West was born in New Mexico and moved to the San Diego area with his family when he was 5. He lived in Chula Vista for several years, then moved to Temecula and, when he was in the eighth grade, to nearby Aguanga. He loved the small, rural community, where he played Pop Warner football and often went fishing at a nearby lake.

At Hamilton High School in Anza, West was a popular student who charmed the secretaries in the school office where he worked his senior year, was involved in student government and was a standout athlete. He played football, baseball and wrestled for the Hamilton Bobcats, and was a leader on and off the field. “He could be pretty feisty,” said Michael Schroeder, Hamilton’s head football coach. “He wasn’t afraid to challenge authority -- or his peers -- when he believed in something with conviction, and he believed in a lot of things that way. That’s what made him special.”
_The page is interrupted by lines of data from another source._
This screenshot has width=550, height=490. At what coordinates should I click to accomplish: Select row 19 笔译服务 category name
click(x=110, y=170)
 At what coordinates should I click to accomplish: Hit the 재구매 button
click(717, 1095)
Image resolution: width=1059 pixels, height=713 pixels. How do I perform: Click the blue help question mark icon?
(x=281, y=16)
He was close to and protective of his younger sister, Brandi, 18, and stepsister, Kellie, 22. Both said he was the one in the household who needed to know how everyone else was doing, and, regarding his sisters, always wanted to know who they were dating.

West met Kellie’s boyfriend, a fellow Marine, on his last trip home before he was sent to Iraq. “He really wanted to make sure that everyone around him was happy,” she said.

Before West was sent to Afghanistan, his mother asked him what he wanted if anything were to happen to him. He resisted at first, but finally told her that he would want something simple, without a lot of religious or military ceremony. And maybe something at the football field, a place he told her was his favorite place in the world and where his family, for years, had watched him play.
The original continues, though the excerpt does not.